Execution is key – How do we execute the plan?As with any plan, execution is the key to success, but it also remains the biggest challenge for retailers in India today. While retailers seek manufacturers with resources and commitment to manage and grow categories, manufacturers will be willing to put their resources and efforts only on such retailers who are willing to collaborate and at the same time can efficiently implement plans at the store level and reap the benefits. This requires a top level commitment in the retail organisation to the category management initiative. Only then will manufacturers see reasonable ROI in the resource they put in. This will not only help retailers grow the category, but also save a lot of time and effort they put in the tedious tasks of assortment and space planning updates. They will be able to free themselves of these tasks and focus on more important areas like vendor management, promotions and process improvements.

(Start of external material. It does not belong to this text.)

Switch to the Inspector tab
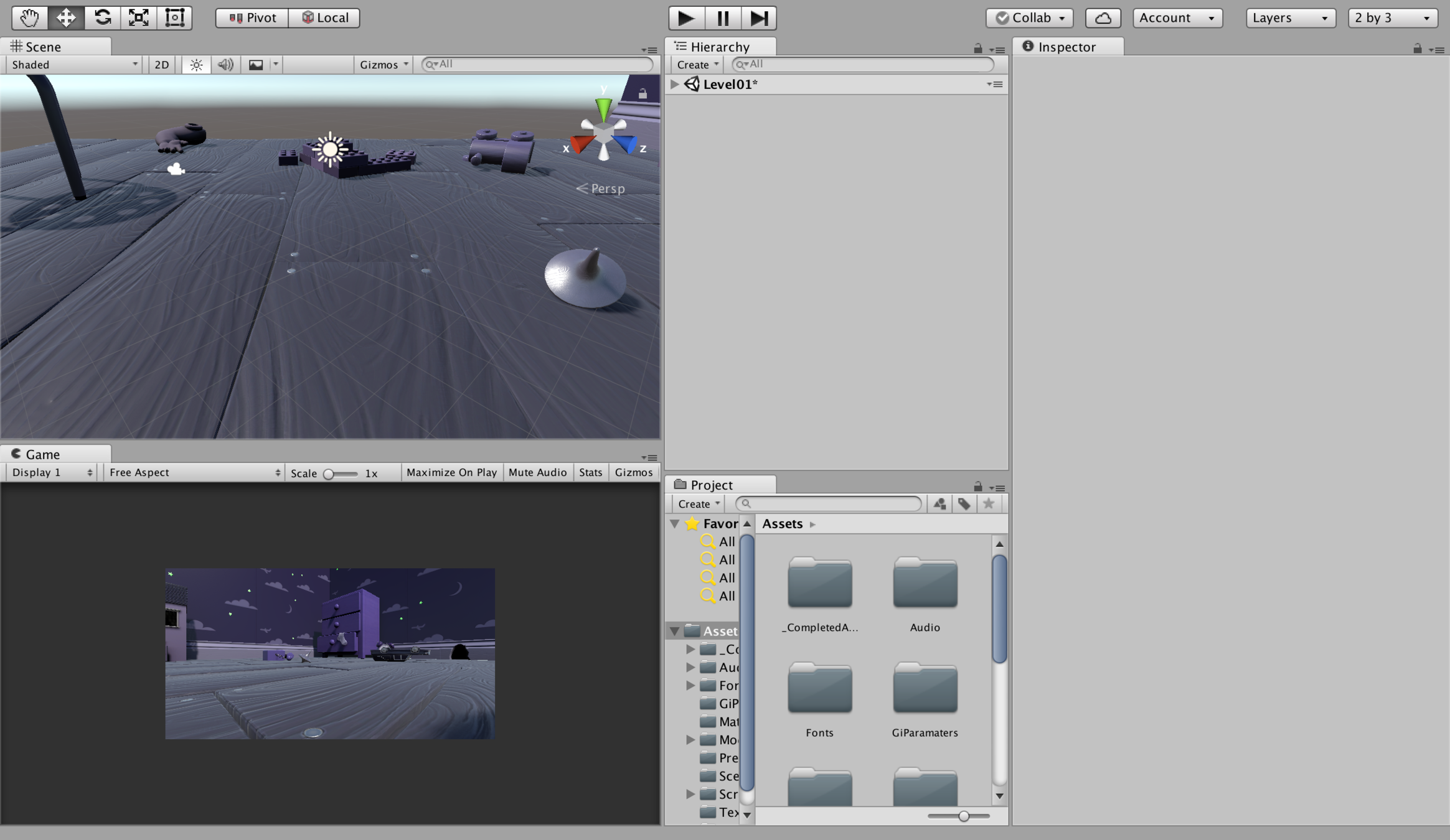 point(1066,47)

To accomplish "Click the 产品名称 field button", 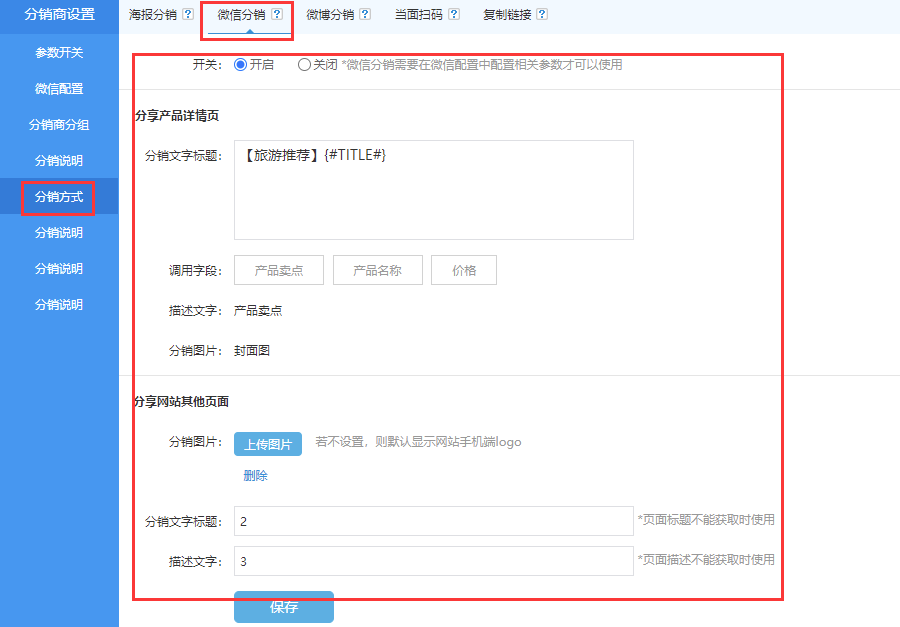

Globally, retailer-manufacturer partnership has helped category development and benefited both the business partners. The good thing is that there is never a shortage of manufacturers with commitment and willingness to collaborate. But in a developing market like India, where the challenges are varied, both the retailer and the manufacturer need to show commitment to Category Management and trust in each other to see benefits of the process. This could be started on a small scale (say, a pilot) to test out the benefits and fine tune the process for customisation, and then taken up on a larger scale for a roll-out.
A few manufacturers and retailers have already started off on this road with Nielsen acting as a go-between. Collaboration is surely the way forward.
What is ‘Joint Category Management’?ECR Europe created a common definition of Category Management as part of the creation of the Category Management Best Practices Process.
This outlines Category Management as: A joint retailer-supplier process for evaluating and managing categories as separate business units on an item by item basis by focusing on delivering consumer value, and developing and monitoring targeted strategies for profitable growth.
What’s in it for the manufacturer?This helps them to take their engagement with the retailer to the next level. By doing so, manufacturers can take focus away from only price discussions. In most cases the retailer also agrees to share the off-take data for the category exclusively with the ‘Category Captain’ and also make them party to category strategy planning.
The manufacturer – through a collaborative process – also attains a unique position to better understand the retailer’s business and its customers than its competitors. This in the long term becomes a competitive strength of the ‘Category Captain’. For example, by leveraging his knowledge of the retailer and its customers, the captain can custom design promotions for their brands. This can eventually get his brands a higher share of the category with that retailer.